EXERCISE DESCRIPTION:
Reproduce the rows beginning with the line that contains "This screenshot has height=507, width=1262." and continuing through the line that contains "Looking at the screenshot, I should [247, 549].", substituting "drop-down" for "dropdown" and leaving everything else unchanged.

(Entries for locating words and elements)
= = = = = = =
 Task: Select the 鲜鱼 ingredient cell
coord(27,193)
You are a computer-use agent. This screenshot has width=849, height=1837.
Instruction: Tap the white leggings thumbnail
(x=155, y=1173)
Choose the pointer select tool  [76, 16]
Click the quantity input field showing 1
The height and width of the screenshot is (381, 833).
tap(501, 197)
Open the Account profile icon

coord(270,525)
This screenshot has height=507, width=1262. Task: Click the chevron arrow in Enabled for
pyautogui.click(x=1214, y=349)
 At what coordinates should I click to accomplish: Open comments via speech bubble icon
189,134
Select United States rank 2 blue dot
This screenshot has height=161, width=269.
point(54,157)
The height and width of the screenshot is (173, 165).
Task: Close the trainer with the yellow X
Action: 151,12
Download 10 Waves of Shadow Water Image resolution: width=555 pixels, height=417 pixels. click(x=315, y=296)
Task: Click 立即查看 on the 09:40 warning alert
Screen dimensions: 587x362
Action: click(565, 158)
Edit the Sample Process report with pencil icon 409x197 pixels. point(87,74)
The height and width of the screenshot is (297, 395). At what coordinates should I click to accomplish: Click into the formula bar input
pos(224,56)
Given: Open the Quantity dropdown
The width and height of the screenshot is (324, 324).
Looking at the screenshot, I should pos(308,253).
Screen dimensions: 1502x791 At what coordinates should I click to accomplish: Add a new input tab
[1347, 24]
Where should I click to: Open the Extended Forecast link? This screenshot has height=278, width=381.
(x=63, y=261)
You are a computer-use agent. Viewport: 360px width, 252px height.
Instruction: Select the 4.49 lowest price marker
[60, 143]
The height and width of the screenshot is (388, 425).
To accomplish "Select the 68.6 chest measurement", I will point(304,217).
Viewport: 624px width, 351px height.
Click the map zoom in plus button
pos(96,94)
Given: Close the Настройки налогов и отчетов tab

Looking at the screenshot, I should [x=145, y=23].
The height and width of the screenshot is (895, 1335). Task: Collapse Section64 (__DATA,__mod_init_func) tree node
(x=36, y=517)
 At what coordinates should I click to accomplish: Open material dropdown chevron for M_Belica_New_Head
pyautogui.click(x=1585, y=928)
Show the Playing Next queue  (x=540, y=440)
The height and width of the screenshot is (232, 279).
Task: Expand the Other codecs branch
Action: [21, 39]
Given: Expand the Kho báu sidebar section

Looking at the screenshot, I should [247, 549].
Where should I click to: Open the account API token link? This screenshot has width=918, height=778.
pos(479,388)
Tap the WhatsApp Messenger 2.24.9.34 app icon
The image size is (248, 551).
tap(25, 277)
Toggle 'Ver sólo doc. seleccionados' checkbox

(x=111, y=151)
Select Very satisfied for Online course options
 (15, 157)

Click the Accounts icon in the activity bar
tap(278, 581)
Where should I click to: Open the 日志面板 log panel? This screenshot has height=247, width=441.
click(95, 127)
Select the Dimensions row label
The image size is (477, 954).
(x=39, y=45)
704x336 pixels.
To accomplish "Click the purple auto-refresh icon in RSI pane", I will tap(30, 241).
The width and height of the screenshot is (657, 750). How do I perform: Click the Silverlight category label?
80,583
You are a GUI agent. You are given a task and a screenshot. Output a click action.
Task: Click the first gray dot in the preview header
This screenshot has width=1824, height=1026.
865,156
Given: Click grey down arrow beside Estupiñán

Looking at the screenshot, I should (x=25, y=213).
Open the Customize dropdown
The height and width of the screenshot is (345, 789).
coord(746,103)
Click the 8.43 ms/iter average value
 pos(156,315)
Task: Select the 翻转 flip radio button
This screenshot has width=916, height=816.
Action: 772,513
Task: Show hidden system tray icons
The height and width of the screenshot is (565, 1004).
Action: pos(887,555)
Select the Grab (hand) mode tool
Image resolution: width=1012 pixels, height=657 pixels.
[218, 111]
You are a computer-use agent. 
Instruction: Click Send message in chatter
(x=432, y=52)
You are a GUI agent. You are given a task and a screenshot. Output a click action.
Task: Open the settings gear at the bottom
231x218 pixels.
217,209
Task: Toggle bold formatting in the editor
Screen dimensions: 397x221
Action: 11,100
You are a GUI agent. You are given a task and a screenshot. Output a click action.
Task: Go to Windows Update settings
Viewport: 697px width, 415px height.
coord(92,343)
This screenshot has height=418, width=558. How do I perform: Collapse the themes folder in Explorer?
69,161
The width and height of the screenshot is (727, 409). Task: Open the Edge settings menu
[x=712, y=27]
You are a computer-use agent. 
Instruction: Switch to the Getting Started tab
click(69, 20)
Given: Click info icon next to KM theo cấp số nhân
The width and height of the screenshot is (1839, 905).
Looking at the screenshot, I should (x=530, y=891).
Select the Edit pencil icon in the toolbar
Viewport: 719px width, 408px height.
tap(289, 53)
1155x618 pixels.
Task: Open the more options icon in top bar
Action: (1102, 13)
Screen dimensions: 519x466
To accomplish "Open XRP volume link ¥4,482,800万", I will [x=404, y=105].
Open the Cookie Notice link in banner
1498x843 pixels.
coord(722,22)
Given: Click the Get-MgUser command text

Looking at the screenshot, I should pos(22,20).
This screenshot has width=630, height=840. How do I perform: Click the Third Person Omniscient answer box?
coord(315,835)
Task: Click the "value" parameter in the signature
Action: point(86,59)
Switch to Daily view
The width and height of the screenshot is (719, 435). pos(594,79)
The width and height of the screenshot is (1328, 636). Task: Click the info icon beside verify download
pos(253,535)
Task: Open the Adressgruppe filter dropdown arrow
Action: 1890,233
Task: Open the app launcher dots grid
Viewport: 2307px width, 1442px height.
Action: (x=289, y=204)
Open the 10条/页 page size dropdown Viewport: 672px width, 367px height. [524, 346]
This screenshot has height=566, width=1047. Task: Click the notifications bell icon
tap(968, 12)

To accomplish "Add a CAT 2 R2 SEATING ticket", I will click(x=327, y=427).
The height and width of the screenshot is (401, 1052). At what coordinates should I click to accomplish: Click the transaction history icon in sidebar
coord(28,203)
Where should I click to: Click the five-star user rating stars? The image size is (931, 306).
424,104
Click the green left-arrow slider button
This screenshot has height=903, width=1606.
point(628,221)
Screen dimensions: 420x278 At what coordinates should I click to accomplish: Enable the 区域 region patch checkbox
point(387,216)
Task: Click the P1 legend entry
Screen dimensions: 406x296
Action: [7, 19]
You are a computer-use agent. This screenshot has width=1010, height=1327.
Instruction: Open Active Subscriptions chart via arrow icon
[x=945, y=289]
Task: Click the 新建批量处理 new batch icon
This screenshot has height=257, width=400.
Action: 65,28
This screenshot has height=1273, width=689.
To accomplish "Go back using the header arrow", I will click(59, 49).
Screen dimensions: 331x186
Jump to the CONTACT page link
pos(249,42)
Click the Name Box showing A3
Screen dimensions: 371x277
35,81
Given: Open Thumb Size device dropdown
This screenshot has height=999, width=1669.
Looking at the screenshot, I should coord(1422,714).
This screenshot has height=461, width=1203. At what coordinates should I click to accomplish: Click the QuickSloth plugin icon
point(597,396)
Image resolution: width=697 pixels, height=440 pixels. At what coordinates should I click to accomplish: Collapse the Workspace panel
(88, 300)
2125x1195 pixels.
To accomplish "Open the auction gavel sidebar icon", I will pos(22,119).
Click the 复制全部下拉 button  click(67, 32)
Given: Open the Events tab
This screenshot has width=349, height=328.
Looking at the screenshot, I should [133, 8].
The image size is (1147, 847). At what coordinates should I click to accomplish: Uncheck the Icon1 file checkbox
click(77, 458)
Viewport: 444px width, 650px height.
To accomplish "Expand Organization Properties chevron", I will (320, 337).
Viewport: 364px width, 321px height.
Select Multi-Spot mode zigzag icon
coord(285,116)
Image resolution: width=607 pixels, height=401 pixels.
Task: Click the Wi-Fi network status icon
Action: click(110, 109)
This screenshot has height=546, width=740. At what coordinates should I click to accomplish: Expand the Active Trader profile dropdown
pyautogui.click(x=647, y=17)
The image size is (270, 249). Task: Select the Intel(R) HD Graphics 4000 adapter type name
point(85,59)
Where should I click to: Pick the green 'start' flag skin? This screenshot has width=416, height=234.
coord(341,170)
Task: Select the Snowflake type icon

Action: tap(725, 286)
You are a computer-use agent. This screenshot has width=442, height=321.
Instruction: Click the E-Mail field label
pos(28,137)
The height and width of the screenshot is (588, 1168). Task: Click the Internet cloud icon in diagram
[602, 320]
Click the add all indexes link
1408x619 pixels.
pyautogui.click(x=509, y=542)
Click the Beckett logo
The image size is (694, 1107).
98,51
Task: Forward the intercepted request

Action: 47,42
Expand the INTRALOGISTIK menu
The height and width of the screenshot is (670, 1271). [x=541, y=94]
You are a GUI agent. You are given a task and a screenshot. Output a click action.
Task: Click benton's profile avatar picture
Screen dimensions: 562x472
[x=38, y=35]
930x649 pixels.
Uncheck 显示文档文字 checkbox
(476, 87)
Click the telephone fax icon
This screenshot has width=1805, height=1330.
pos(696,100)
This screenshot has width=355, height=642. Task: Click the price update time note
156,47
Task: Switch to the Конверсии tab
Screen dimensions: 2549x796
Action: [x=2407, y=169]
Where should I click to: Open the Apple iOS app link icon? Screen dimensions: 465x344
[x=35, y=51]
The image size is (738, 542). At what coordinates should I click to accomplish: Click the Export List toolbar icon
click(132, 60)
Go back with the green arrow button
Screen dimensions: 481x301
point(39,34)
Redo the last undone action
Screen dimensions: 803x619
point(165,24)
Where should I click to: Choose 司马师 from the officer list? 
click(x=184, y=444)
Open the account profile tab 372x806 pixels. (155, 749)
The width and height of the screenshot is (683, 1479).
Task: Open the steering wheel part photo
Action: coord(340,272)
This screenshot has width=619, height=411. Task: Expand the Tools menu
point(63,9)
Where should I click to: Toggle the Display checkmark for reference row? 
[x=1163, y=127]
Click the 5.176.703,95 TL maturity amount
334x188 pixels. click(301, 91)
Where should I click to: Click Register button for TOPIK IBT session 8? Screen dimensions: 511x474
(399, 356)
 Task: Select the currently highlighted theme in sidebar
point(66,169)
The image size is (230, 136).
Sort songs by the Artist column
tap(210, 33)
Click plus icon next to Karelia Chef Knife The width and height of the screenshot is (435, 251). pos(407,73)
= = = = = = =
WRITTEN RESPONSE:
This screenshot has height=507, width=1262. Task: Click the chevron arrow in Enabled for
pyautogui.click(x=1214, y=349)
 At what coordinates should I click to accomplish: Open comments via speech bubble icon
189,134
Select United States rank 2 blue dot
This screenshot has height=161, width=269.
point(54,157)
The height and width of the screenshot is (173, 165).
Task: Close the trainer with the yellow X
Action: 151,12
Download 10 Waves of Shadow Water Image resolution: width=555 pixels, height=417 pixels. click(x=315, y=296)
Task: Click 立即查看 on the 09:40 warning alert
Screen dimensions: 587x362
Action: click(565, 158)
Edit the Sample Process report with pencil icon 409x197 pixels. point(87,74)
The height and width of the screenshot is (297, 395). At what coordinates should I click to accomplish: Click into the formula bar input
pos(224,56)
Given: Open the Quantity drop-down
The width and height of the screenshot is (324, 324).
Looking at the screenshot, I should pos(308,253).
Screen dimensions: 1502x791 At what coordinates should I click to accomplish: Add a new input tab
[1347, 24]
Where should I click to: Open the Extended Forecast link? This screenshot has height=278, width=381.
(x=63, y=261)
You are a computer-use agent. Viewport: 360px width, 252px height.
Instruction: Select the 4.49 lowest price marker
[60, 143]
The height and width of the screenshot is (388, 425).
To accomplish "Select the 68.6 chest measurement", I will point(304,217).
Viewport: 624px width, 351px height.
Click the map zoom in plus button
pos(96,94)
Given: Close the Настройки налогов и отчетов tab

Looking at the screenshot, I should [x=145, y=23].
The height and width of the screenshot is (895, 1335). Task: Collapse Section64 (__DATA,__mod_init_func) tree node
(x=36, y=517)
 At what coordinates should I click to accomplish: Open material drop-down chevron for M_Belica_New_Head
pyautogui.click(x=1585, y=928)
Show the Playing Next queue  (x=540, y=440)
The height and width of the screenshot is (232, 279).
Task: Expand the Other codecs branch
Action: [21, 39]
Given: Expand the Kho báu sidebar section

Looking at the screenshot, I should [247, 549].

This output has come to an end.